### Required actions
a) In the Brahma Kumaris passage, what does the sacrificed horse stand for, and why must it be sacrificed?
b) Write the next part of the Brahma Kumaris passage, starting after its final sentence.

Quoted passage section start

While in the 1940s Om Mandli were monists, by the time the late 1950s and early 1960s arrived, they had become clear dualists, teaching that God and Brahma were separate entities, as were atma (soul) and Paramatma (Supreme Soul).
In contrast to the early teachings above, contemporary teachings reiterate that:
First you should have the faith that you are a soul and not the Supreme Soul. God is not omnipresent as the sannyasis say. The Supreme Soul’s praise is extremely great. All of you were also pure in the golden age and have now become impure. There are the castes: Brahmin, deities, warriors, merchants and shudras. You are Brahmins, children of Prajapita Brahma. Who gave birth to Adi Dev, Brahma? Shiv Baba says: I entered this one and named him Brahma. I have adopted this one. This one is “The Lucky Chariot.” It is through this one that I enable you to attain victory over Maya (illusion) (BapDada 2003:2-3).
The first formal identification of the group was Avinashi Gyan Yagya (1942), followed by Rajsuva Asvamedh Avinashi Gyan Yagya in 1949. Ashvamedha refers to a Vedic yagya in which the horse is sacrificed by ancient Indian kings to prove their imperial and undisputed sovereignty. Rajsuva Yagna also comes from the Vedic tradition and refers to the consecration of the king with soma juice. The two rituals perform similar functions of sacrifice to ensure a long-lasting and certain sovereignty. In the Brahma Kumaris, the horse is a metaphor for body consciousness (wrong and materialistic thinking), and it is explained that body consciousness (incorrect identification with the body) must be sacrificed in order to attain the imperishable kingdom of self-sovereignty.
Rudra Shiv Baba has created this sacrificial fire of knowledge. This is the sacrificial fire of the knowledge of Rudra in which the horse is sacrificed to attain self-sovereignty (BapDada 2001:1).
While the community has identified as a yagya since its inception, the name of Shiva, which is absolutely core today, was absent from Brahma Kumaris literature for the first twenty years or so. The Om Mandli community interpreted gyan through Lekhraj’s contemplations and their direct experiences of him as Krishna and other esoteric experiences. It was after knowledge became more refined that the name Shiva was inserted into descriptions of the yagya.
Early teachings explained that those who had faith in Aham Brahm Asmi (I am the Creator of Creation) would become the first self-sovereigns born into the Adi Sanatan Devi Devta Dharma (original eternal deity religion). To believe in Aham Brahm (in dualism, and that the self and God were separate) was considered ignorance.
The experiences of the early period, including collective trance states of meditation, understanding of the self as God, and the imminent arrival of the new world is now at odds with contemporary Brahma Kumaris teachings. As time passed, and they matured and developed their own understanding, the philosophy was further clarified with the help of educated students who joined the movement in the 1950s and 1960s.
One senior brother, Jagdish (1929-2001), a former teacher and considered the intellectual of the organization, joined the organization in 1952 and was particularly influential. He helped to anchor Brahma Kumaris philosophy in a seven-day course for public learning and wrote prolifically on ways in which their knowledge was a novel and the one true understanding of the ancient Shrimad Bhagawad Gita.

Quoted passage section end
Data for review section start

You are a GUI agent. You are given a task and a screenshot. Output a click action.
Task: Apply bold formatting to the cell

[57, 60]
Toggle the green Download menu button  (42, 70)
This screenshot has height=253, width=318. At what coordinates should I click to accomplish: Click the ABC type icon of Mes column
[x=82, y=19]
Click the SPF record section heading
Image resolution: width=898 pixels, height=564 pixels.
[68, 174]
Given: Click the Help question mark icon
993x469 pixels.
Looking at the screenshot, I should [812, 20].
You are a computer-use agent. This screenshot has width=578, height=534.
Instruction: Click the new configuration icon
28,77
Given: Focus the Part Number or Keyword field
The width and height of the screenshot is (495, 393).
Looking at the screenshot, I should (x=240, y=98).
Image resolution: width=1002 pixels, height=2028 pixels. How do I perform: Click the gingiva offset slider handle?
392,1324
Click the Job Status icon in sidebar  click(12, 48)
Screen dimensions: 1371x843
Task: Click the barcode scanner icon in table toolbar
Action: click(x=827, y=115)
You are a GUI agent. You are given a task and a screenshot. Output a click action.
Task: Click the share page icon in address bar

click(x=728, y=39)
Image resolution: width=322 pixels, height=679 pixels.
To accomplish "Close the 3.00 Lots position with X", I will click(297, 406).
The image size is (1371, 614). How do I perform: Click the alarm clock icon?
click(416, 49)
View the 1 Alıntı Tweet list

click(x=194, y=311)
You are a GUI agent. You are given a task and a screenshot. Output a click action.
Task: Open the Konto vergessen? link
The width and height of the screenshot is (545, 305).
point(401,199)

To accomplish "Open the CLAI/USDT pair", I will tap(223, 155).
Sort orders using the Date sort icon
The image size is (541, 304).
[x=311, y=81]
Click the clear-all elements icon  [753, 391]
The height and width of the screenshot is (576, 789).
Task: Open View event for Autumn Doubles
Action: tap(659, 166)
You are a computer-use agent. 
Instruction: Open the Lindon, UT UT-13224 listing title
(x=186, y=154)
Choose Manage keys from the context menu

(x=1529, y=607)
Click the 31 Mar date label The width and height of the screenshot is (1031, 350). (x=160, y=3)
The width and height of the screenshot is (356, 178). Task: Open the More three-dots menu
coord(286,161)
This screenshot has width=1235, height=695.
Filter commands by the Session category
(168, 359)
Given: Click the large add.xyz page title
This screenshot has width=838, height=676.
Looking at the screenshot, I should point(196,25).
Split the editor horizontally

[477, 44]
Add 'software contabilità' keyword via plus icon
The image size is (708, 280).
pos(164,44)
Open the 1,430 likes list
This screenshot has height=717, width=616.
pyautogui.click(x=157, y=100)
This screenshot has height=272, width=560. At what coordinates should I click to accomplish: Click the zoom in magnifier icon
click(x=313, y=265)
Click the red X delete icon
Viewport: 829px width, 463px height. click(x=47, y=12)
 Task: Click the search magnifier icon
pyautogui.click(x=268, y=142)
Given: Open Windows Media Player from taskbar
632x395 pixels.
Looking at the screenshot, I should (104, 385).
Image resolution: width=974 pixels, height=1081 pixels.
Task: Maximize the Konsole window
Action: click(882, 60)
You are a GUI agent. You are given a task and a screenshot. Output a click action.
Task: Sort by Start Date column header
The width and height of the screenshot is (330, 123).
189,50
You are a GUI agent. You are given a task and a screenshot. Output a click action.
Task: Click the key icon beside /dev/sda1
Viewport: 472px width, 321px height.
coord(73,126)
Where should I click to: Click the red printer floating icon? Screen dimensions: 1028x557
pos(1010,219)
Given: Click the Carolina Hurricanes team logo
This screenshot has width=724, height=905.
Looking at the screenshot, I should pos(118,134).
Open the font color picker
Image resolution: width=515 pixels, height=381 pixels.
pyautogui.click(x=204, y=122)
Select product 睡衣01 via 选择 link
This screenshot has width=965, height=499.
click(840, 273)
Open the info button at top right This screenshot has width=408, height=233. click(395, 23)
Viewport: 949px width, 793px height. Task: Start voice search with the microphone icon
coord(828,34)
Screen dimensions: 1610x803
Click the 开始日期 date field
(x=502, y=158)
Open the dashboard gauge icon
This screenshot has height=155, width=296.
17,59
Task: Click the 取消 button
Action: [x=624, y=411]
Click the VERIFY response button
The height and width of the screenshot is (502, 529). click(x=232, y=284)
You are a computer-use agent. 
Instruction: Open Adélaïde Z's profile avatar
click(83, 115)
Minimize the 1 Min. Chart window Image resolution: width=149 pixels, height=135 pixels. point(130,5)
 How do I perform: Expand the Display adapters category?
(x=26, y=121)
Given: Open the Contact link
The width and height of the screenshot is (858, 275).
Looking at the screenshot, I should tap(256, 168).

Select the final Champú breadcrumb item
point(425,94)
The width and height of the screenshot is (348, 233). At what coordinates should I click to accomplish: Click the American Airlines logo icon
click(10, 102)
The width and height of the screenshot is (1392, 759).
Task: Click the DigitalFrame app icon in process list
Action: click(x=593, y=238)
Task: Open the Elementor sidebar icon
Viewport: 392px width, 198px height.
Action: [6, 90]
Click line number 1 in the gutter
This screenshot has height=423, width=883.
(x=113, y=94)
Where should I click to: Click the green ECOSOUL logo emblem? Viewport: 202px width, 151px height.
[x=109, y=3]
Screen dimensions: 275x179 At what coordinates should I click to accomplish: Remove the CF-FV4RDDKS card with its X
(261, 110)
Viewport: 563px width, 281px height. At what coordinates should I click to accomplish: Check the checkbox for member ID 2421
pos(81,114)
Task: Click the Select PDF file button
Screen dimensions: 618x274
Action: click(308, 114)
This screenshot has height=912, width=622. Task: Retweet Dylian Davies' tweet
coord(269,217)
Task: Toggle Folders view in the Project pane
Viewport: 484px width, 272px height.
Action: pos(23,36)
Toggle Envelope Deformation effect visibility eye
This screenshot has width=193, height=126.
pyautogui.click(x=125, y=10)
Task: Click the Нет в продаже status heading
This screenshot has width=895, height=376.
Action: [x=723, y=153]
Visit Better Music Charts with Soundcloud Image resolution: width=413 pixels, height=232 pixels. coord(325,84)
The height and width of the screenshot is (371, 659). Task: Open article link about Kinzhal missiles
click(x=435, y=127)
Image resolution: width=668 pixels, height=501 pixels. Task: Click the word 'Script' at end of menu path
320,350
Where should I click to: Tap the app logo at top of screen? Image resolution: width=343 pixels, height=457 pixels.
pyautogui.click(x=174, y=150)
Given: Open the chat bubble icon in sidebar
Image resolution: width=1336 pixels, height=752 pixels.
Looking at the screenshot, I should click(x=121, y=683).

Data for review section end

### Expected responses
a) The horse is a metaphor for body consciousness, meaning wrong, materialistic thinking and incorrect identification with the body. It must be sacrificed to attain the imperishable kingdom of self-sovereignty.

b)
The first lesson of Brahma Kumaris Raja Yoga is the answer to the question of “Who am I?” Knowing the self is considered the most important first step in establishing a spiritual connection with the Divine. The soul is understood to be pure consciousness. From 1930 until the early to mid-1950s, members understood the soul [atma]and God [paramatma] were one and the same and had the form of infinite divine light. Their understanding was non-dualistic: God is omnipresent, has many forms and many incarnations. They believed Baba to be one of these incarnations, and the sisters and children in the community were also seen as forms of God.
Today souls are understood to be individual, indivisible, eternal and infinitesimal points of conscious light energy, residing in the center-most point of the forehead of each and every individual. Understanding of the soul as an infinitesimal point of light with the three faculties mind/ heart [man], intellect [buddhi] and impressions [sanskaras] was not revealed until 1957-1960. The clear distinction between the soul and the Supreme Soul that is now fundamental, would not be part of their teachings until well into the 1950s. It would not be until the late 1950s that the understanding of God as a distinct incorporeal personality would emerge.
Understanding now is firmly that the supreme amongst all is God Father Shiva, more commonly known by BKs as Shiv Baba. Shiv Baba is seen as possessing a unique personality that contains the penultimate attributes of love, peace, bliss, purity, wisdom and power. God is free from gender, although they use the male pronoun to identify God. God is beyond the cycle of birth and death and has a unique role to act as the Re-Creator of human beings. With inherent wisdom and power, God restores eternal souls to their original state of purity, completion and perfection through the connection established in Raja Yoga meditation. Through souls changing, the world changes. Shiva is the great social reformer.
Meditation is core to the group now. Today, BKs form a spiritual community with a lifestyle that is centered on the practice of Raja Yoga meditation. To be a BK or “Raja Yogi” today is to maintain a state of soul consciousness (as an entity distinct from the body) and to establish and sustain a mind-heart union with Shiv Baba. Adherents believe it is this connection that restores the purity of souls and therefore stimulates a return to the pure Golden-Aged world.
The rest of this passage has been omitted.